Exercise aim:
Only the lines from the one with "Task: Open the three-dot more options menu" through the final line below belong in the answer, copied exactly and without pictures.

(Stored items)
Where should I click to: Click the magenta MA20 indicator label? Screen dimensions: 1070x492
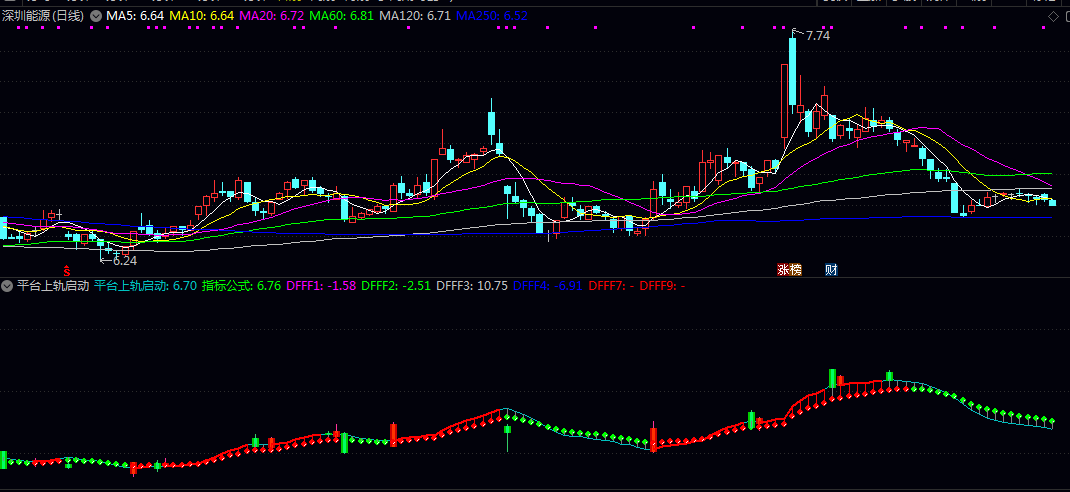coord(270,17)
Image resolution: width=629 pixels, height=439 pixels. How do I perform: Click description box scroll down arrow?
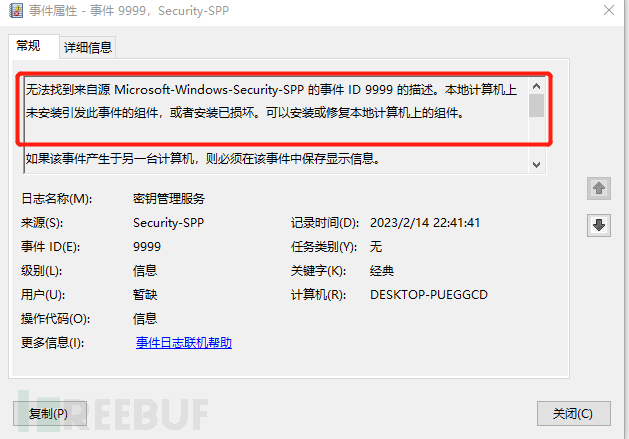[x=536, y=165]
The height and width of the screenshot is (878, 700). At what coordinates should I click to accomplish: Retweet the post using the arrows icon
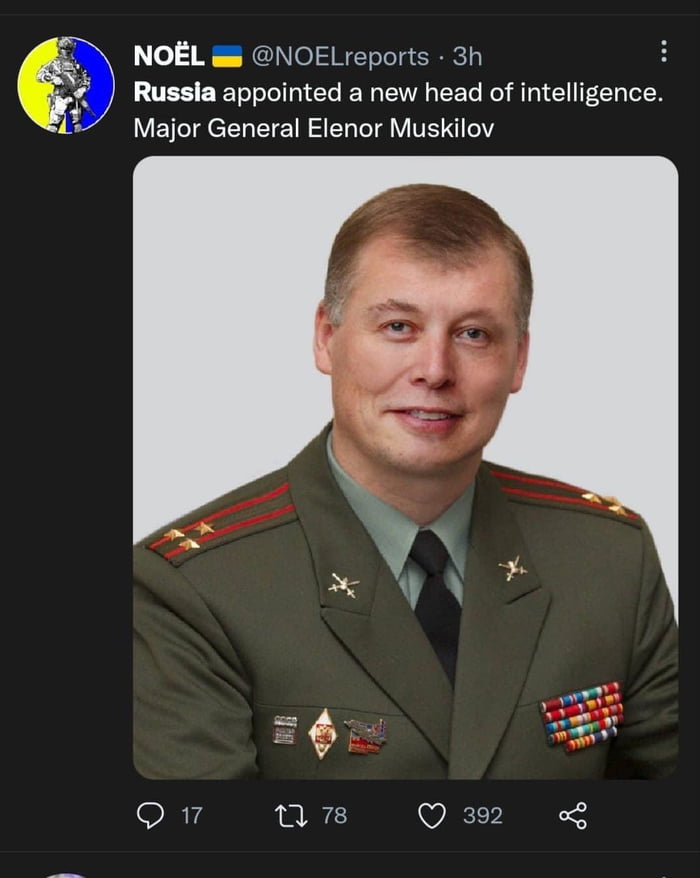pyautogui.click(x=291, y=815)
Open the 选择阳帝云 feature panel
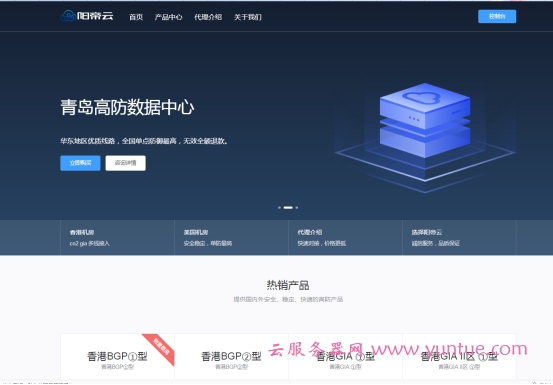The width and height of the screenshot is (553, 385). click(459, 237)
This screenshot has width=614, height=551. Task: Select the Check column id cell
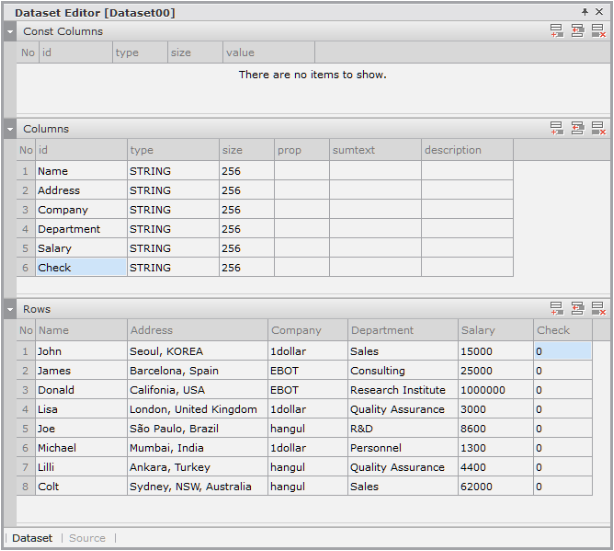(81, 268)
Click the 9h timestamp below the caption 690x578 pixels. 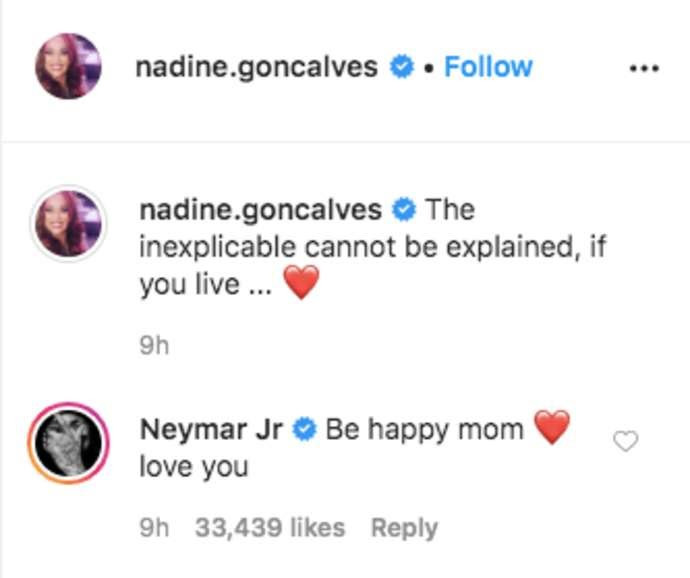click(154, 345)
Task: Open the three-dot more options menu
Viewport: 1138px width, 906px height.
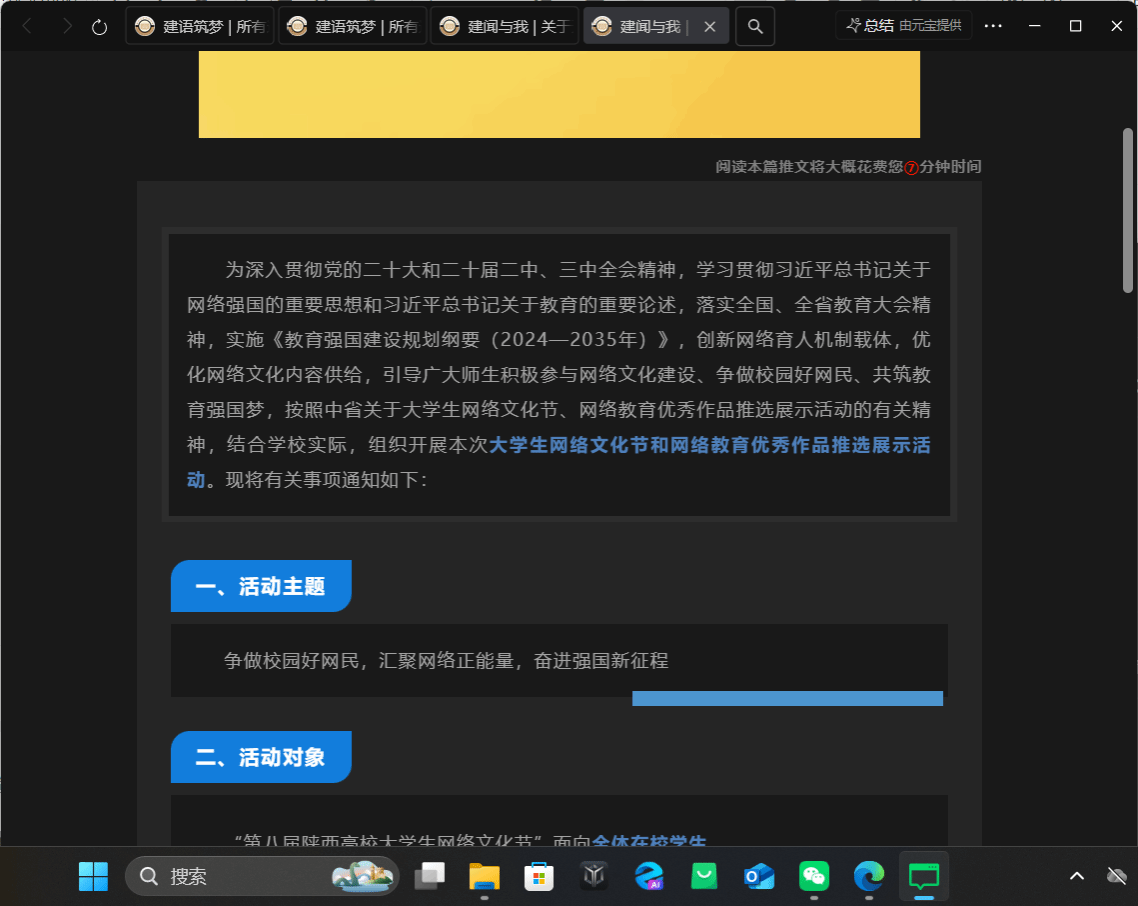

Answer for the task:
Task: Open the three-dot more options menu
Viewport: 1138px width, 906px height.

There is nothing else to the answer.